## PROBLEM TO WORK ON
Recast the material as a JSON list of strings, one string per line with blank lines omitted. Begin at the line that contains "How do I perform: Click" and stop after the line that contains "tap(307, 285)".

## EXERCISE DATA
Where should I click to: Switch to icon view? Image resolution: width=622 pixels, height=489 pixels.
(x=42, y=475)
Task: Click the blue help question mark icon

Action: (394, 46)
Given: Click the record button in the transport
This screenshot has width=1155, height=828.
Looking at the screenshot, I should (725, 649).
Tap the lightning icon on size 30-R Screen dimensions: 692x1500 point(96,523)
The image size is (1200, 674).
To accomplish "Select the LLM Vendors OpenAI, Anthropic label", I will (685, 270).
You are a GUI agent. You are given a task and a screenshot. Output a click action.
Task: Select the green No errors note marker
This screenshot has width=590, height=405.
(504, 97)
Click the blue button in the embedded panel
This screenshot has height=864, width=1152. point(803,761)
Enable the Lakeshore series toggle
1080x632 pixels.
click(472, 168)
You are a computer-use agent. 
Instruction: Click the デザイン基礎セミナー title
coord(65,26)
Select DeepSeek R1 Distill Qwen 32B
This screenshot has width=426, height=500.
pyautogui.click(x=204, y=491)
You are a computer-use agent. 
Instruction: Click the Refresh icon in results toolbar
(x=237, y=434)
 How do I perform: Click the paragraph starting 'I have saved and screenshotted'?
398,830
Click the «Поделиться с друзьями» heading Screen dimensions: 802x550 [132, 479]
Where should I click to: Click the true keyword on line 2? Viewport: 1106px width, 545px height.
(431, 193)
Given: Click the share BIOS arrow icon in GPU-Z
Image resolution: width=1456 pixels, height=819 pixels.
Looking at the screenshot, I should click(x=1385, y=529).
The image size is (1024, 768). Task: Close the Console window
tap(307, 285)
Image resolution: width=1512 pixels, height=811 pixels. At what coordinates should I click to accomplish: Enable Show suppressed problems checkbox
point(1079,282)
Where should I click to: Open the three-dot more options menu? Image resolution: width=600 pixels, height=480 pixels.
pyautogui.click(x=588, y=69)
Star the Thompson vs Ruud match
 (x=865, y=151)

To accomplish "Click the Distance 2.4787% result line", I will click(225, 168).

## TASK RESPONSE
[
  " How do I perform: Click the paragraph starting 'I have saved and screenshotted'?",
  "398,830",
  "Click the «Поделиться с друзьями» heading Screen dimensions: 802x550 [132, 479]",
  "Where should I click to: Click the true keyword on line 2? Viewport: 1106px width, 545px height.",
  "(431, 193)",
  "Given: Click the share BIOS arrow icon in GPU-Z",
  "Image resolution: width=1456 pixels, height=819 pixels.",
  "Looking at the screenshot, I should click(x=1385, y=529).",
  "The image size is (1024, 768). Task: Close the Console window",
  "tap(307, 285)"
]